» **TEXT BLOCK**
Sunday, May 23, 2004

61 days...

it was march 23rd, about this same time of the day, when i woke up in an emergency room. i just sent an e-mail out to friends who have been so good and patient about sending me messages to check up on me, messages to which i've been too absent-minded and distracted to respond. in it i described the past two months as the most bizarre and out of control of my life. that is most certainly true.

i thought at first to describe these past two months as the worst of my life, but i can't say that that is true. i've had some of the worst and most fearful moments of my life in these 61 days, but despite the head-swimming and the reeling and the panic and the denial and the madness, i've been shown real, unbelievable beauty...in the world around me, in my friends, and in myself.

i wanted this to change my life and it is doing that. i've described myself on this weblog as not being the same as i was a few months ago. it would make a lot of things in my life easier if i could go back to who i was on march 22nd, but given that i can't do that, i think what i've been given in return, or maybe what i've found as a result has proven to be nothing short of amazing.

it's like this: in my old life, i would have never thought that i could deal very well with having a brain tumor diagnosis. but when i had a brain tumor diagnosis--even a malignant brain tumor diagnosis--i was scared and i cried a lot and i freaked out, but when the dust settled, i was strong and ready to beat it so i could get on with my life. and then, in the wake of that brain tumor diagnosis, a situation that i viewed as temporary, when doctors started talking about multiple sclerosis, a situation that would become part of the rest of my life, i wanted so badly for it to be a tumor.

» **LISTED ENTRIES**
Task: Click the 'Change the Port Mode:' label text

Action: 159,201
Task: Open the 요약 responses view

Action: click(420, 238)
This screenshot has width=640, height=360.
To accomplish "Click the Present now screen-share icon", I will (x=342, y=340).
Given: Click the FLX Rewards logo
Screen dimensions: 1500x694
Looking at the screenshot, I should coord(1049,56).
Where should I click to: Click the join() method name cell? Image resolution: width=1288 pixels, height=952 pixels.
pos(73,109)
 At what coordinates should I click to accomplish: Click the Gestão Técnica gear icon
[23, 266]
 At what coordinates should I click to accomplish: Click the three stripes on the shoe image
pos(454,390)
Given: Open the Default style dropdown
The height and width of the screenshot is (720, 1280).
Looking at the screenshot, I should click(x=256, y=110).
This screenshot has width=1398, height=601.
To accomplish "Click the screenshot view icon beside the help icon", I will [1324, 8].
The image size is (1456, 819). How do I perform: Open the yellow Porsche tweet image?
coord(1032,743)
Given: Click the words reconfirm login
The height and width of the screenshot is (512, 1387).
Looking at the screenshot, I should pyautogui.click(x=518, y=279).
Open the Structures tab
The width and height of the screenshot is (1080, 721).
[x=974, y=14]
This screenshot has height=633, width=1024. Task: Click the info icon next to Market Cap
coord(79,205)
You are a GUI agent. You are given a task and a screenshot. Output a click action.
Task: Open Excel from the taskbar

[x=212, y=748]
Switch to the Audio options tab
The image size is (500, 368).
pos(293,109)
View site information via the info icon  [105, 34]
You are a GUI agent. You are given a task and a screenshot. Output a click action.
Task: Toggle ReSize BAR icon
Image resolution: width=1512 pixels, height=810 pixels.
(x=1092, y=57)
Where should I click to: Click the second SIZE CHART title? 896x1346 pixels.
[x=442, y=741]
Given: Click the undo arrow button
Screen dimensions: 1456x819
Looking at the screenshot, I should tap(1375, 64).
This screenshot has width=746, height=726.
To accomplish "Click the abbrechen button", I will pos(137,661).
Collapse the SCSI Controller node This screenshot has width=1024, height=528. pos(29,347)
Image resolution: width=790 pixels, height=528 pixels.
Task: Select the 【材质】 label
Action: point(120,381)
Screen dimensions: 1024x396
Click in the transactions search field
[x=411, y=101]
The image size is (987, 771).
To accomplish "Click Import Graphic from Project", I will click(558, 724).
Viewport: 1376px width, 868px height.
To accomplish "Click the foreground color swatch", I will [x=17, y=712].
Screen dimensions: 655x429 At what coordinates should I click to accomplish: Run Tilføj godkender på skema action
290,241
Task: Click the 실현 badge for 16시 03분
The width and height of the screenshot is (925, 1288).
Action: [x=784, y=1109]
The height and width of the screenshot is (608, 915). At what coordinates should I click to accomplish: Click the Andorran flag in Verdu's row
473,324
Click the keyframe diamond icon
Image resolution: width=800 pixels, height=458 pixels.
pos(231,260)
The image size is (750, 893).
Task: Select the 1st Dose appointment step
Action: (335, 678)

» **REQUIRED ACTIONS**
1. In the blog post about the past 61 days, on what date did the writer wake up in an emergency room?
2. Go on with the blog post about the past 61 days, starting after its final sentence.
The entries are separate material and have nothing to do with the blog post.

» **SOLVED TASKS**
1. March 23rd.

2.
i've had this mantra that i've been using with any pain or anxiety or fear or sleeplessness--"this will pass". i say it over and over and it truly makes me feel at ease. but MS will not pass. MS doesn't pass. and when that MS diagnosis finally came, i felt destroyed and betrayed and damned. but, the more i've learned about it, the better i've felt. and as i said in that e-mail i sent out to friends today, knowing that this is a disease that has a lot of ambiguity in how it affects different people, it does me no good to live any other way than as if i'm going to be fully functional for a long time.

i'm reading this book called _One L_ by scott turow. it's a terribly mainstream book to read for the soon-to-be law student, but i'm reading it out of curiosity and the need to read something relevant to my life that isn't about MS. it's about turow's first year at harvard law school in the 70s, and it makes the experience out to be almost physically painful--12 hours a day of studying, upped to 20 hours a day during exam time; cutthroat classmates; pretentious professors; never seeing non-law school significant others. now, i'm not going to harvard law school...on purpose. i don't want that kind of environment. but i'm excited about the school i've chosen and i'm excited about immersing myself in being a law student. and even if it gets even remotely close to what turow has described, i can't imagine it being any worse than what i've just gone through. so, pitt law, bring it. piece of cake.